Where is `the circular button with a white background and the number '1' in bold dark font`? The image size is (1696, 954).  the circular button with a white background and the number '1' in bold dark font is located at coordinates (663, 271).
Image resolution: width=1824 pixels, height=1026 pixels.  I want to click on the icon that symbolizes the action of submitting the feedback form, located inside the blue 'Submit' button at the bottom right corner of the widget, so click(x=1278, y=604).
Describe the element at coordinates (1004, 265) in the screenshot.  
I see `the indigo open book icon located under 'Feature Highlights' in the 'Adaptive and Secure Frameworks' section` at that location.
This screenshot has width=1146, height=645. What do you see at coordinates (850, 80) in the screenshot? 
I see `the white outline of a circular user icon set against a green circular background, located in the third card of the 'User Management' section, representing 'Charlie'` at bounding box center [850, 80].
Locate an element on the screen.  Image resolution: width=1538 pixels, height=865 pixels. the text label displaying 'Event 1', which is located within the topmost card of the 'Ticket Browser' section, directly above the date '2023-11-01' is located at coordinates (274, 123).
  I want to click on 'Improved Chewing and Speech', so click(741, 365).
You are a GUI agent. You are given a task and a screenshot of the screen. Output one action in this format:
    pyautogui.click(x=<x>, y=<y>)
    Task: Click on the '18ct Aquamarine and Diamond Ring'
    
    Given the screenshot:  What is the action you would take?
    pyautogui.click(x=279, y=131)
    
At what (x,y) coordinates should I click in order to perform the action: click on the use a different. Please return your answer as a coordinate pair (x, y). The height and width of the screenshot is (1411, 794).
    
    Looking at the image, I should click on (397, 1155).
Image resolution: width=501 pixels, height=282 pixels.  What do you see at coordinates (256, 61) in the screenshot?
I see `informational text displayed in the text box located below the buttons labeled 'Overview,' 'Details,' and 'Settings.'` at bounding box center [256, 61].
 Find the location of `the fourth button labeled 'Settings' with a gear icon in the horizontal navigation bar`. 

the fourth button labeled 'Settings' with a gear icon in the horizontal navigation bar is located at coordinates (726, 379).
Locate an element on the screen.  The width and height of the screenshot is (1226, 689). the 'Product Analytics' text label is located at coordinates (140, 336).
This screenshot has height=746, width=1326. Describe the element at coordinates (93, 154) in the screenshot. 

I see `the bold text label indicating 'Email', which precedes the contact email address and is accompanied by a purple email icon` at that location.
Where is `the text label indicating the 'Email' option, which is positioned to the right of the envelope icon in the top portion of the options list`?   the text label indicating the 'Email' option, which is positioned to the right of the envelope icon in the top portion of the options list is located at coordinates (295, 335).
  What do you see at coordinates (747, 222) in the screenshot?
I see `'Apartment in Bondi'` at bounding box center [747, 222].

++++

*Stated goal*. Format every line of the records above as a Markdown table with the columns Number and Line, numbering the rows and omitting blank lines.

*Written response*.
| Number | Line |
|---|---|
| 1 | Where is `the circular button with a white background and the number '1' in bold dark font`? The image size is (1696, 954).  the circular button with a white background and the number '1' in bold dark font is located at coordinates (663, 271). |
| 2 | Image resolution: width=1824 pixels, height=1026 pixels.  I want to click on the icon that symbolizes the action of submitting the feedback form, located inside the blue 'Submit' button at the bottom right corner of the widget, so click(x=1278, y=604). |
| 3 | Describe the element at coordinates (1004, 265) in the screenshot.   |
| 4 | I see `the indigo open book icon located under 'Feature Highlights' in the 'Adaptive and Secure Frameworks' section` at that location. |
| 5 | This screenshot has width=1146, height=645. What do you see at coordinates (850, 80) in the screenshot?  |
| 6 | I see `the white outline of a circular user icon set against a green circular background, located in the third card of the 'User Management' section, representing 'Charlie'` at bounding box center [850, 80]. |
| 7 | Locate an element on the screen.  Image resolution: width=1538 pixels, height=865 pixels. the text label displaying 'Event 1', which is located within the topmost card of the 'Ticket Browser' section, directly above the date '2023-11-01' is located at coordinates (274, 123). |
| 8 |   I want to click on 'Improved Chewing and Speech', so click(741, 365). |
| 9 | You are a GUI agent. You are given a task and a screenshot of the screen. Output one action in this format: |
| 10 |     pyautogui.click(x=<x>, y=<y>) |
| 11 |     Task: Click on the '18ct Aquamarine and Diamond Ring' |
| 12 |     Given the screenshot:  What is the action you would take? |
| 13 |     pyautogui.click(x=279, y=131) |
| 14 | At what (x,y) coordinates should I click in order to perform the action: click on the use a different. Please return your answer as a coordinate pair (x, y). The height and width of the screenshot is (1411, 794). |
| 15 |     Looking at the image, I should click on (397, 1155). |
| 16 | Image resolution: width=501 pixels, height=282 pixels.  What do you see at coordinates (256, 61) in the screenshot? |
| 17 | I see `informational text displayed in the text box located below the buttons labeled 'Overview,' 'Details,' and 'Settings.'` at bounding box center [256, 61]. |
| 18 |  Find the location of `the fourth button labeled 'Settings' with a gear icon in the horizontal navigation bar`.  |
| 19 | the fourth button labeled 'Settings' with a gear icon in the horizontal navigation bar is located at coordinates (726, 379). |
| 20 | Locate an element on the screen.  The width and height of the screenshot is (1226, 689). the 'Product Analytics' text label is located at coordinates (140, 336). |
| 21 | This screenshot has height=746, width=1326. Describe the element at coordinates (93, 154) in the screenshot.  |
| 22 | I see `the bold text label indicating 'Email', which precedes the contact email address and is accompanied by a purple email icon` at that location. |
| 23 | Where is `the text label indicating the 'Email' option, which is positioned to the right of the envelope icon in the top portion of the options list`?   the text label indicating the 'Email' option, which is positioned to the right of the envelope icon in the top portion of the options list is located at coordinates (295, 335). |
| 24 |   What do you see at coordinates (747, 222) in the screenshot? |
| 25 | I see `'Apartment in Bondi'` at bounding box center [747, 222]. |